Here it is – potentially the wildest road car ride ever on New Zealand roads. Assuming, that is, a certain well-known Aston Martin fan takes the plunge.
IS this the car fit for a Kiwi race track magnate and lolly king?
Aston Martin’s incredible hypercar, co-developed with the Red Bull Racing team, has been revealed in virtual turn-key form at the Geneva motor show.
Along with the glam unveiling comes reaffirmation that first dib clients for what has now been officially named Valkyrie will be those brand fans who have already invested into its previous performance opus, the Aston Martin Vulcan.
That select group includes Scotland-born Tony Quinn, the motor-racing mad multi-millionaire who after having made his considerable fortune in Australia now largely calls New Zealand home, with a residence near the Highlands Motorsport Park track, a sister circuit to the Hampton Downs facility an hour south of Auckland.
His family also operates a sweet-making business, bought after they divested interest in the fortune-making pet food empire they created in Australia.
Quinn has previously expressed ‘yeah-nah-maybe’ thinking in respect to owning a Valkyrie.
That admission – and, some might say, astounding ambivalence - toward a car whose limited build run of 150 units has already been massively over-subscribed came after what has, until the name was announced yesterday, has been called the AM-RB 001 was revealed on July 7 last year.
As one of the world’s 24 Vulcan owners, he has preferred status for a machine co-shaped by the world’s most successful F1 designer of the modern era, Adrian Newey. And maybe, now that’s it fully out in the open, in all its exotic materials’ glory, he might want to show more enthusiasm.
The Valkyrie will be powered by a naturally-aspirated V12 engine designed by racing specialists Cosworth, supported by an electric motor to create a 1:1 power-to-weight ratio.
Whereas the Vulcan is purely for the track, Valkyrie is designed to be used on the road – notwithstanding that, of the 150 units to be built, 25 will be outfitted as track specials. Quinn has suggested that, if he does buy one – and he has a few months yet to decide - it’ll be in road tune, though he admits that won’t make it any easier to keep out of trouble if he did take it for a drive.

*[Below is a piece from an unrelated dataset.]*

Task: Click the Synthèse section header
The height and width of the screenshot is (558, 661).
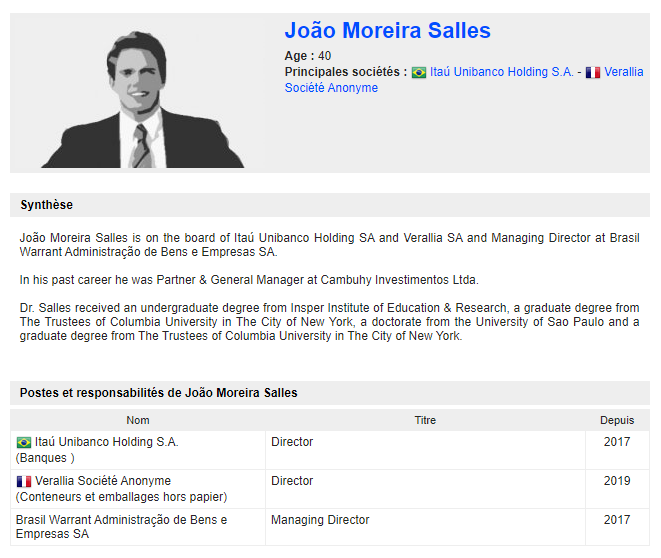Action: tap(47, 205)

Fair enough. Valkyrie is intended to be the ultimate road car, competing against the likes of the Ferrari LaFerrari, Porsche 918 Spyder and McLaren P1 in a hypercar battle. The company's stated goal is for the track-only version to be as quick as a Le Mans prototype.
Although final performance figures and pricing has yet to be announced, it will also be way faster and more expensive than the 260kmh, $4.5 million Vulcan.

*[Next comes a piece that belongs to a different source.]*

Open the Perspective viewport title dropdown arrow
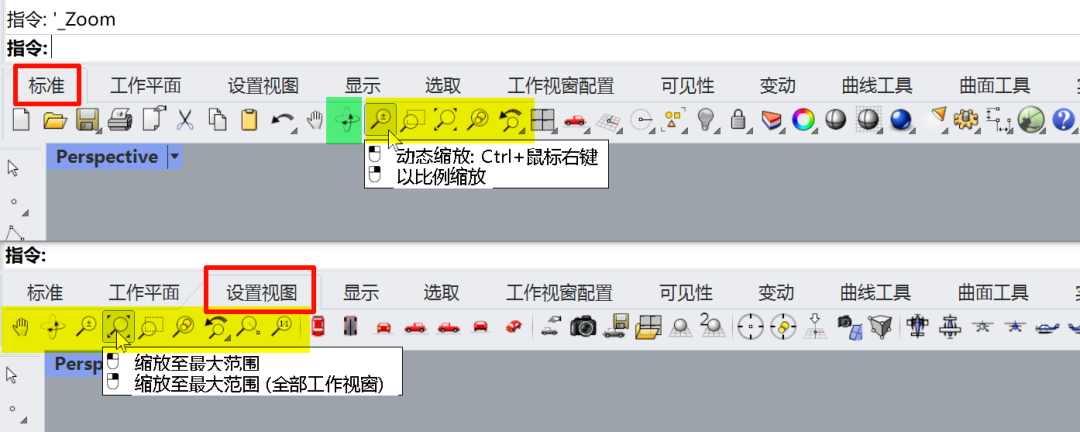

Meantime, Quinn’s Vulcan – the sole example in the Southern Hemisphere – has been out and about of late. A car that mainly resides at Highlands appears now to be on a tour of Australia, with display at big motor-racing events; most recently last weekend’s Clipsal 500 at Adelaide.
When Vulcan arrived 18 months ago, Aston Martin went big espousing the incredible performance, amazing technology and exotic construction as being world-leading.
But it did so with two fingers behind its back, knowing that something under development within the brand’s skunkworks was set to take this crown: A car some are predicting will be known as the greatest car Aston Martin will ever make.
Anyone with knowledge of their ancient gods will know Vulcan as the Roman god of fire. Valkyrie, on the other hand, comes from Norse mythology. It literally means “chooser of the slain.” In battle, valkyries are Odin’s handmaidens who chose which warriors live and die and bring some of the fallen to the afterlife in Odin’s Valhalla.
“This is about female power. It’s being chosen. It’s the ultimate honour,” Marek Reichman, Aston Martin’s chief creative officer, said this week. “That’s the name we’ve decided to give to the 001.”
The first question for the marketing team was whether the AM-RB 001 should even have a V-name. These days, the company has two naming conventions: Vs and alphanumerics and there was a lot of support for maintaining the initial tag.
After all, another million-dollar Aston — the One-77 — kept its internal prototype name after it became part of the customer lexicon. But in the end, Valkyrie had to have a V because those are the nameplates given to Aston’s highest performance cars.
Various members of the company’s marketing and executive teams sat around in conference rooms, filling whiteboards with possible names; the shortlist came down to three – Valkyrie and two others that Reichman will not disclose.